From: Terje Mathisen on 3 Nov 2006 04:28 Eugene Miya wrote: > In article <ch2q14-1d1.ln1(a)osl016lin.hda.hydro.com>, > Terje Mathisen <terje.mathisen(a)hda.hydro.com> wrote: >> Feynman was a "wizard of the highest order". Even after he had figured >> something out and explained it, there was no way for mere mortals to see >> how they could ever have done the same. > > Oh that was you who said that. > > Hmmmm what can I say? > Caltech collects geniuses like Feynman. He was clearly unique, but so > are and were a fair number of other people who went to, worked at, or > were part of Tech. I could never have gotten in. I am not smart enough. Right. Pull another one. There's a Churchill quote: ?Mr. Attlee is a very modest man. Indeed he has a lot to be modest about.? Don't try to impersonate Mr Attlee! BTW, my younger brother Knut got his PhD (in industrial chemistry) at Caltech, at the same time I was working for Novell in Utah. According to him it was a nice place. > They may have also passed their their prime (friends hope not). > I took a class from a JPL co-worker (hard to use that word as he was so > much more advanced that I was: Blinn). Most of you will have never > heard Jim because this isn't comp.graphics. He had a hobby of > collecting Pythagorean theorem proofs (he's got over 100). > He's also a master of 4x4 matrix multiplication. > > That says nothing of non-computational fields. > You should visit Tech for half a day the next time you come to > California Terje. OK, I'll try to if I can figure out an excuse to travel so far south. My last US trip was a 3 day in&out to Seattle a couple of weeks ago, with no time for sightseeing. :-( Terje -- - <Terje.Mathisen(a)hda.hydro.com> "almost all programming can be viewed as an exercise in caching"
From: BDH on 3 Nov 2006 04:42 > >Golomb rulers are already found with massively parallel computation. I > >guess I'm not sure what you mean. > > Not very far. Not many. The parallelism is quite bounded. They're found by exhaustive searching of a reduced search space. It's easy to partition that for massive parallelism. > >Some people definitely have a higher opinion of him than I do though. > > Well few of us will ever a book like his game theory book, some of his > papers, his work at the Manhattan Project and on the H-bomb, etc. Hey, I have time... ....or maybe I don't. Probably don't. =( > >But its influence died off too. Why? > > APL or the Star? > > The Star probably died most because it was a system which lacked balance. > Its vector pipeline could not compensate for the poor scalar performance. > It took too long to learn how to use at the compiler level, and > its software came too late that it destroyed the careers and psyches of > people assigned to work with it during the Cold War. And that's an over > simple way of saying that. I never had to use the machine. I know and > have interviewed people who did. I was thinking of APL, but thanks for that.
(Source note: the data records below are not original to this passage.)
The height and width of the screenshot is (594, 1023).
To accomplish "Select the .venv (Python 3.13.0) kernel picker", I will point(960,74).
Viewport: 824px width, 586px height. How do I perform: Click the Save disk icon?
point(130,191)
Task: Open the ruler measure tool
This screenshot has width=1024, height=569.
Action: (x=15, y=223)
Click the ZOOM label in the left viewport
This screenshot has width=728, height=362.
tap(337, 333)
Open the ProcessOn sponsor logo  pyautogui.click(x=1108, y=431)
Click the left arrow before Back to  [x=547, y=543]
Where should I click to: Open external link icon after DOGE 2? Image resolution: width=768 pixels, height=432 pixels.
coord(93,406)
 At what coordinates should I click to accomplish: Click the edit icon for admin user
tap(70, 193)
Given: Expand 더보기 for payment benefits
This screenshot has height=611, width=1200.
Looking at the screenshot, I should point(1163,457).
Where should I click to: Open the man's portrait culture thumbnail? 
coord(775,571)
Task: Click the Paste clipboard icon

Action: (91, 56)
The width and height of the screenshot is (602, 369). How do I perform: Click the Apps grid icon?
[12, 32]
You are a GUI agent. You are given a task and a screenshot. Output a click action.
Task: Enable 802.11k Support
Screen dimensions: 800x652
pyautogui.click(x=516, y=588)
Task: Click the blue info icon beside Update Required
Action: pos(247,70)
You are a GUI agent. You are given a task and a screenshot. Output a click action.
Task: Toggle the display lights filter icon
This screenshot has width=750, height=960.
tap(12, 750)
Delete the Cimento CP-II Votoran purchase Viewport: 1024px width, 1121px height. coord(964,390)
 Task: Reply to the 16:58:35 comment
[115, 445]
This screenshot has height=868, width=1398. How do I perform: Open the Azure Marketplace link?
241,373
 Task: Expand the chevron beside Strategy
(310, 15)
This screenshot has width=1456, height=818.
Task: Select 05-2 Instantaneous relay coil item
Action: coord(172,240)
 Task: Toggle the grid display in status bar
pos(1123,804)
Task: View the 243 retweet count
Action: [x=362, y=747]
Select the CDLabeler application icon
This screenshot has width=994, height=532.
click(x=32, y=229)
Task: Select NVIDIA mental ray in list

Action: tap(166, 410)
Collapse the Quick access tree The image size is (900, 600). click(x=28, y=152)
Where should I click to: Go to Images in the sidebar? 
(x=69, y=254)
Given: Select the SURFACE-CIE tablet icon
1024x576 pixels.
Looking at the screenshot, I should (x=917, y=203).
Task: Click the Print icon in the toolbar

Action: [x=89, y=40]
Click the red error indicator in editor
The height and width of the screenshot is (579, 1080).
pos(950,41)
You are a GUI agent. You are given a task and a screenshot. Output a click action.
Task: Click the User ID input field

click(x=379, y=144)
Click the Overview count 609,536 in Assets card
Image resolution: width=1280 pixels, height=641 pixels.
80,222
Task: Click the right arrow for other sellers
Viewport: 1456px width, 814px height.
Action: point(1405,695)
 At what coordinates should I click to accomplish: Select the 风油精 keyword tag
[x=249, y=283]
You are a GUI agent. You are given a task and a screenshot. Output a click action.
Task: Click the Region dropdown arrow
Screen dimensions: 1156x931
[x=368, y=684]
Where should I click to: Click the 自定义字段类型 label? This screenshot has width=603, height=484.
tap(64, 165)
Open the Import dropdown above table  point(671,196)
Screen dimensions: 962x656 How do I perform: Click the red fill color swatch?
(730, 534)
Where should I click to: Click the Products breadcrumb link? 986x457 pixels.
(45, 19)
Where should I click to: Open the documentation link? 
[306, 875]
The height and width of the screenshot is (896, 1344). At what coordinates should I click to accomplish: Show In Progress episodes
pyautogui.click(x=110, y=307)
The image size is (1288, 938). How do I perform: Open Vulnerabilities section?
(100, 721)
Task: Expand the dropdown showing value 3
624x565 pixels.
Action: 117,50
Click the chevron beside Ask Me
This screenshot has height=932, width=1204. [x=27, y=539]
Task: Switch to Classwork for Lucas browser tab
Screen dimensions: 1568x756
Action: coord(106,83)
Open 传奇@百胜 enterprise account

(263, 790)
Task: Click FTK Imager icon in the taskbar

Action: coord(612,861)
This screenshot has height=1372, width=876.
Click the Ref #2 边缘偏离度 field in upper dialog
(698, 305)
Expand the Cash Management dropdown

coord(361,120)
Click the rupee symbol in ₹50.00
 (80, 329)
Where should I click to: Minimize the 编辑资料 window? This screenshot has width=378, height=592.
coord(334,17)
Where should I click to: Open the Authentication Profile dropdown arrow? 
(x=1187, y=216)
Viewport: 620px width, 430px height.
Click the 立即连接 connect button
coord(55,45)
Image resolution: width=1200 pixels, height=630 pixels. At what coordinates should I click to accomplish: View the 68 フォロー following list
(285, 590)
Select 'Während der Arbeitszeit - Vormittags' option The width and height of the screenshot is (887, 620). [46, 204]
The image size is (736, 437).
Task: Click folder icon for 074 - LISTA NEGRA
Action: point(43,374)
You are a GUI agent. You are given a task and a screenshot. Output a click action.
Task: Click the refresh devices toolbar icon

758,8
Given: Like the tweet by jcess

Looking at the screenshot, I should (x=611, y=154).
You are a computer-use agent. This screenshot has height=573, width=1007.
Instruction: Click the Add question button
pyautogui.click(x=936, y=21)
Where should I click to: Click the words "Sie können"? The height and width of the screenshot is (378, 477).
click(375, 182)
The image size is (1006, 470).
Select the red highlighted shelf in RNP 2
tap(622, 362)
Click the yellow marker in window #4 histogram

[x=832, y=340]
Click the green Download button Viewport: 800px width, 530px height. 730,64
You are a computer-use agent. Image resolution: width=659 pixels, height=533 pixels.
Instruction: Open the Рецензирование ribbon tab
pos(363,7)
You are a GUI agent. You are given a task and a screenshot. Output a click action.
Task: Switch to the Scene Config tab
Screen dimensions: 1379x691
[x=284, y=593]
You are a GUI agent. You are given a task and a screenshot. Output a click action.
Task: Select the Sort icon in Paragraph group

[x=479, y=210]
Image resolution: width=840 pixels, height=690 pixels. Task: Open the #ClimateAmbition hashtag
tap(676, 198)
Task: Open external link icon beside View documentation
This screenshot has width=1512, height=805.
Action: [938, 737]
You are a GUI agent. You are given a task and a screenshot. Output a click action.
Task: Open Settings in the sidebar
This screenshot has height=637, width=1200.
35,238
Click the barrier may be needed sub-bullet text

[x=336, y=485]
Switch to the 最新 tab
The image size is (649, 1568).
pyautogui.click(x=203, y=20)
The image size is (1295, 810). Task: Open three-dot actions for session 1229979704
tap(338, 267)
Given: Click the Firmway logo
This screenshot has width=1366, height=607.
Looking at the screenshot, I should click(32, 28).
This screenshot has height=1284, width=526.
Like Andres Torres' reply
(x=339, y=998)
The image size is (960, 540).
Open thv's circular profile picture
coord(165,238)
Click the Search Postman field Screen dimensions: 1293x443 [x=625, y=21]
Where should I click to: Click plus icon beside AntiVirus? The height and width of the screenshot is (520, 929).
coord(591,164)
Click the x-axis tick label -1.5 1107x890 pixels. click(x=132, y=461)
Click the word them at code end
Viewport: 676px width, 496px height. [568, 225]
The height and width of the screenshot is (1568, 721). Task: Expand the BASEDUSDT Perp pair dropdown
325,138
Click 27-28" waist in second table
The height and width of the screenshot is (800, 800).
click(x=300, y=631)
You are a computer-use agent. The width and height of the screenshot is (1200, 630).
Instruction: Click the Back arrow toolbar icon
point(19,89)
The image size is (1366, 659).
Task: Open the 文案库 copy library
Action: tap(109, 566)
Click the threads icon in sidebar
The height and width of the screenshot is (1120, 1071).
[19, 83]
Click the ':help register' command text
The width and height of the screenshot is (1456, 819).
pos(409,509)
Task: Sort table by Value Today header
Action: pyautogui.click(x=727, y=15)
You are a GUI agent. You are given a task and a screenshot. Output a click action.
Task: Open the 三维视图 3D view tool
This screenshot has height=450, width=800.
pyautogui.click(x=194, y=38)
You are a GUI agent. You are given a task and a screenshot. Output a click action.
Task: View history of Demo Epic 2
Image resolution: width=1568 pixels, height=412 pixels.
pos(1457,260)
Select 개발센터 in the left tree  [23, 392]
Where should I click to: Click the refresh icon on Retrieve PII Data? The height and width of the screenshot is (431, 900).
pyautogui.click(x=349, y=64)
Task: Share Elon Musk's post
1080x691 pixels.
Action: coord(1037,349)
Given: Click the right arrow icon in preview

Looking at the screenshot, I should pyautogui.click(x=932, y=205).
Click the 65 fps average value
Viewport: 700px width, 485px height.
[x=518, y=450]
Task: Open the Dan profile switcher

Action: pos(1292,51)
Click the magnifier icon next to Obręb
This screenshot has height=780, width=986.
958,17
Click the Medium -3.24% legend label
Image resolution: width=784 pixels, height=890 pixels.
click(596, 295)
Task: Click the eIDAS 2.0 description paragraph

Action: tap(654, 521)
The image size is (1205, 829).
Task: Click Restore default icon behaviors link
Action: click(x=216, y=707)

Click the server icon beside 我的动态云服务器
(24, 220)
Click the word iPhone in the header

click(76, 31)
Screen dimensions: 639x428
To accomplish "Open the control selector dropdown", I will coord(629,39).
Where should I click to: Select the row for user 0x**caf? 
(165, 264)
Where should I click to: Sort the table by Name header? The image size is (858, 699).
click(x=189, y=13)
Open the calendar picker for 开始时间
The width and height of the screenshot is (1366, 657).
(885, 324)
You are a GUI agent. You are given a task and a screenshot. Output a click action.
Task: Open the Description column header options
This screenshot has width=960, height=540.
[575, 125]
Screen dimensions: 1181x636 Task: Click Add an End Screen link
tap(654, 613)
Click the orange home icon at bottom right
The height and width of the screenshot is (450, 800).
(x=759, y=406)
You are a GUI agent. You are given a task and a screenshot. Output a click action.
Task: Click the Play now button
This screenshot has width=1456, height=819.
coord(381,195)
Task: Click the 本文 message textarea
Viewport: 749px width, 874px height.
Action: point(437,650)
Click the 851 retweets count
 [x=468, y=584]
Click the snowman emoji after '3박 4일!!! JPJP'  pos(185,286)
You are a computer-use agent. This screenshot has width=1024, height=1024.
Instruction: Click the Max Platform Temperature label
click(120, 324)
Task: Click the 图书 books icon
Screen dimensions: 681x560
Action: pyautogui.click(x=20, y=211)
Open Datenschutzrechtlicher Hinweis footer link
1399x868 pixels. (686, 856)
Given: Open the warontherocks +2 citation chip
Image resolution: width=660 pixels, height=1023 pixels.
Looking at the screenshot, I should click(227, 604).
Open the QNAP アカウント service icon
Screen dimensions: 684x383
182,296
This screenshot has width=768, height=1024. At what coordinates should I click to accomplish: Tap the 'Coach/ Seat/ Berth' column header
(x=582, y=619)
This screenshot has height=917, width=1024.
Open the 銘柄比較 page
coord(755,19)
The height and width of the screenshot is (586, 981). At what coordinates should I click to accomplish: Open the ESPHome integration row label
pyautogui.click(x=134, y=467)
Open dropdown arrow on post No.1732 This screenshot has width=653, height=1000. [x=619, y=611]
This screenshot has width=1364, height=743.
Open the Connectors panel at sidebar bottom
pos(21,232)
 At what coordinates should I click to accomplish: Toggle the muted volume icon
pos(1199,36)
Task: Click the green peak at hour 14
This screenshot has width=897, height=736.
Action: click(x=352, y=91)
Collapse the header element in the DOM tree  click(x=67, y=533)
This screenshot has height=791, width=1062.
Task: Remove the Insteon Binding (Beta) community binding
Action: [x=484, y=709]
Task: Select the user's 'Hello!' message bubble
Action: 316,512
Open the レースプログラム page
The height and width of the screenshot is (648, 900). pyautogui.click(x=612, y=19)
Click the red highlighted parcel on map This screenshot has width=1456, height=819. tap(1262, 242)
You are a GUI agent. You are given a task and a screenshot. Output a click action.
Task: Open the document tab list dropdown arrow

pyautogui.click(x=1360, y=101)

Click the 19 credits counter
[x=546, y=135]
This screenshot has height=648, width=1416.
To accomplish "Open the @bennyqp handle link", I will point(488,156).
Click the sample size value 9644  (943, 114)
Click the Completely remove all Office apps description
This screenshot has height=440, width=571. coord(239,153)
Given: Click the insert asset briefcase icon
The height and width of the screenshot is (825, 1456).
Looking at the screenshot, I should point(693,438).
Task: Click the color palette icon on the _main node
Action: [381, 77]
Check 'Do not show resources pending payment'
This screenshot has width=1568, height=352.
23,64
Thinking Machines went under too, but we still have Microsoft. I suspect that in another 10 years people will still be assuming incorrect things about compilers. > >> Part of the problem which kills simple languages like these are the > >> kinds of numeric applications which have volumetric and border (edges, > >> faces, vertices, and hyper-structures (4D and higher Ds) which are > >> exception cases which then go to irregular geometries, etc. > > > >That can be turned into arrays too. > > Oh, they are arrays, no question, but few outside certain communities > can appreciate good gather-scatter hardware and operations. I guess my question was, is there something about APL that is incompatible with either someone educated a certain way or inherently incompatible with the majority of programmers, or was it just happenstance of history? > Anyways. I'm outta here. Bye.
From: BDH on 3 Nov 2006 04:50 > The Star probably died most because it was a system which lacked balance. > Its vector pipeline could not compensate for the poor scalar performance. > It took too long to learn how to use at the compiler level, and > its software came too late that it destroyed the careers and psyches of > people assigned to work with it during the Cold War. And that's an over > simple way of saying that. I never had to use the machine. I know and > have interviewed people who did. CDC, I guess it was run in a smart way. But some kinds of useful smart need tempering to keep them away from insanity. I guess maybe they were missing that. Of course, usually companies get much less intelligent insanity.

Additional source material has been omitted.